Tumor necrosis factor α −238G>A genotype alters postprandial plasma levels of free fatty acids in obese individuals with type 2 diabetes mellitus

Abstract Tumor necrosis factor α (TNF- α ) is a proinflammatory cytokine that impairs insulin action and alters lipid metabolism. We investigated the effects of genetic polymorphisms of TNF- α on circulating biomarkers of insulin resistance and lipid metabolism during an 8-hour metabolic profile test and a 2-hour oral glucose tolerance test in subjects with type 2 diabetes mellitus. Subjects (N = 123) recruited were type 2 diabetic men (n = 56) and women (n = 67) aged 36 to 75 years with a body mass index of at least 25 kg/m 2 . Blood samples were collected to determine postprandial changes in circulating lipid levels and biomarkers of insulin resistance. Subjects were genotyped by polymerase chain reaction-restriction fragment length polymorphism for the TNF- α −238G>A, −308G>A, and −863C>A polymorphisms.

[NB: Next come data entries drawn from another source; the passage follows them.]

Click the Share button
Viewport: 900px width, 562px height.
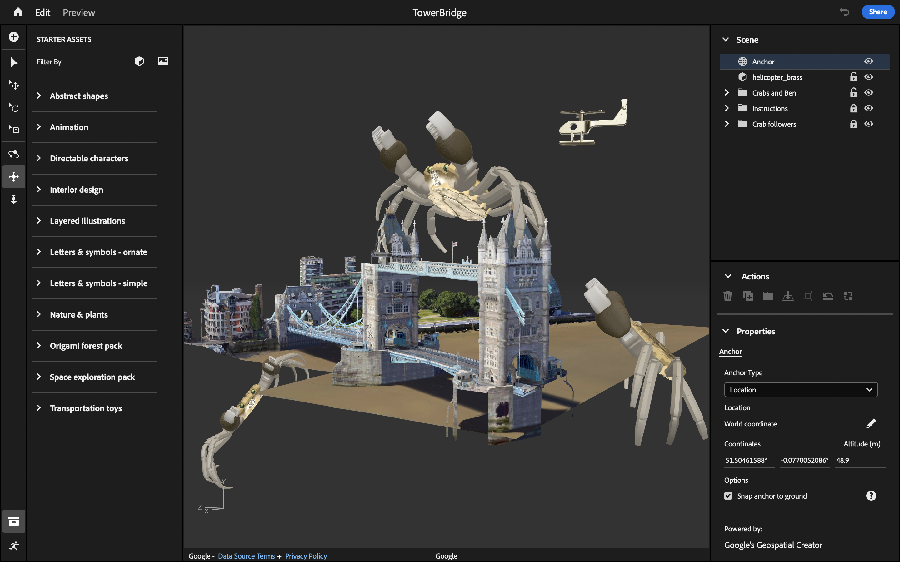click(878, 12)

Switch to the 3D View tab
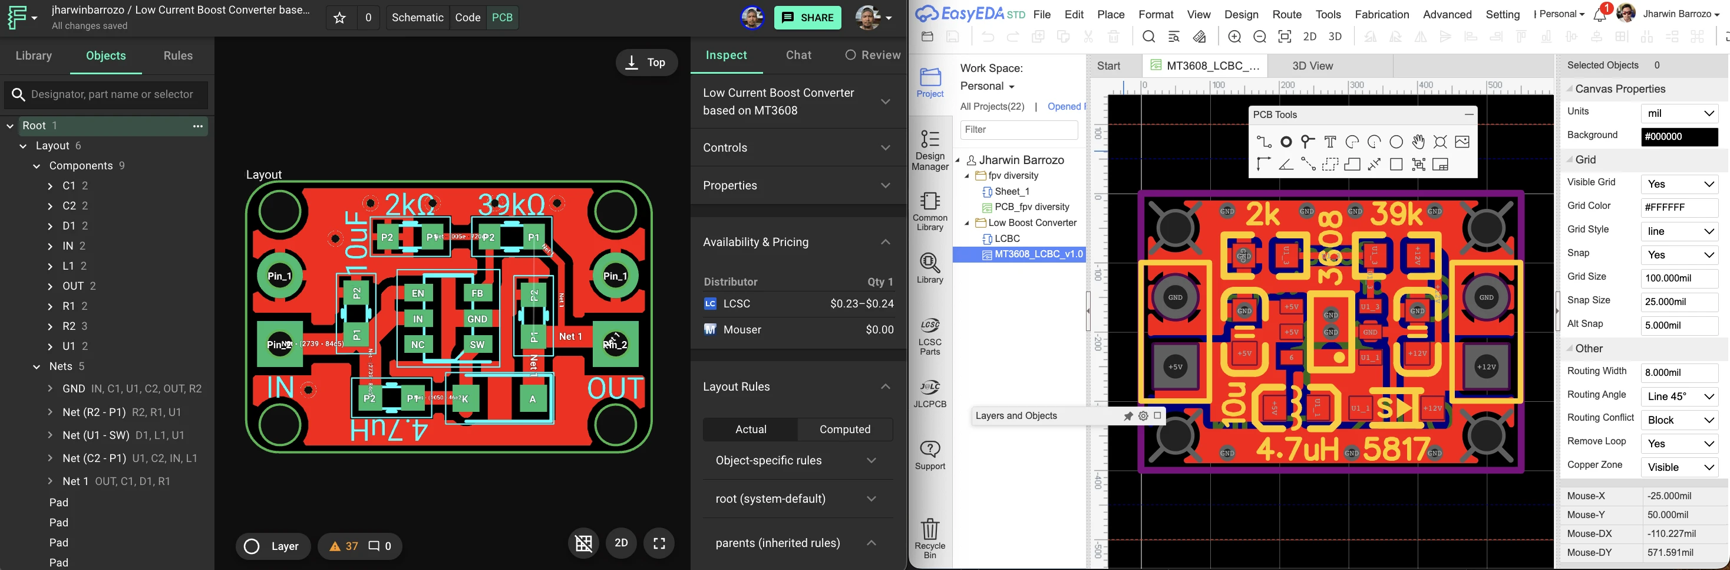point(1311,66)
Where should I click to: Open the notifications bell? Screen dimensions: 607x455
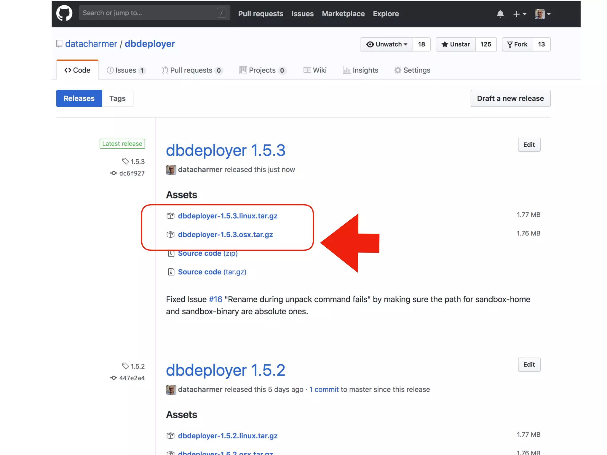[500, 14]
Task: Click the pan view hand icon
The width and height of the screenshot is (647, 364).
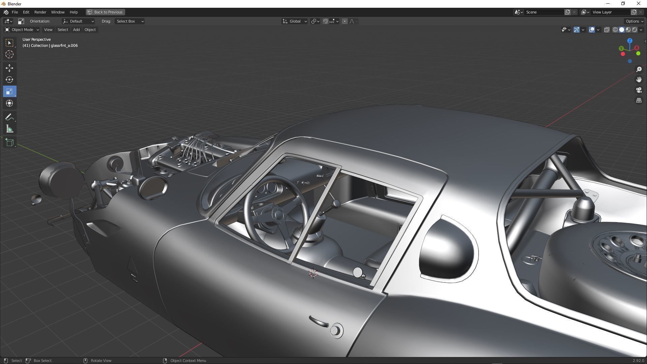Action: coord(639,80)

Compared with subjects who were homozygous for the −238G allele, carriers of the −238A allele had an altered ability to suppress postprandial free fatty acids as shown by an increased net incremental area under the curve (0.26 ± 2.44 vs −1.33 ± 2.71 mEq h −1 L −1 , P = .002) during the 8-hour metabolic profile test. This effect was observed in obese (1.04 ± 2.42 vs −1.68 ± 2.70 mEq h −1 L −1 , P = .0004) but not in non-obese (−0.63 ± 2.20 vs −0.95 ± 2.71 mEq h −1 L −1 , P = .6) individuals. Among obese subjects, carriers of the −308A allele had greater insulin resistance as estimated by the homeostasis model assessment of insulin resistance index (4.36 ± 2.83 vs 2.85 ± 1.75, P = .01), but no differences were observed among non-obese subjects (2.19 ± 1.24 vs 1.97 ± 0.90, P = .6). Our findings suggest that the −238G>A and −308G>A polymorphisms of TNF- α alter circulating free fatty acids and insulin resistance in obese subjects with type 2 diabetes mellitus.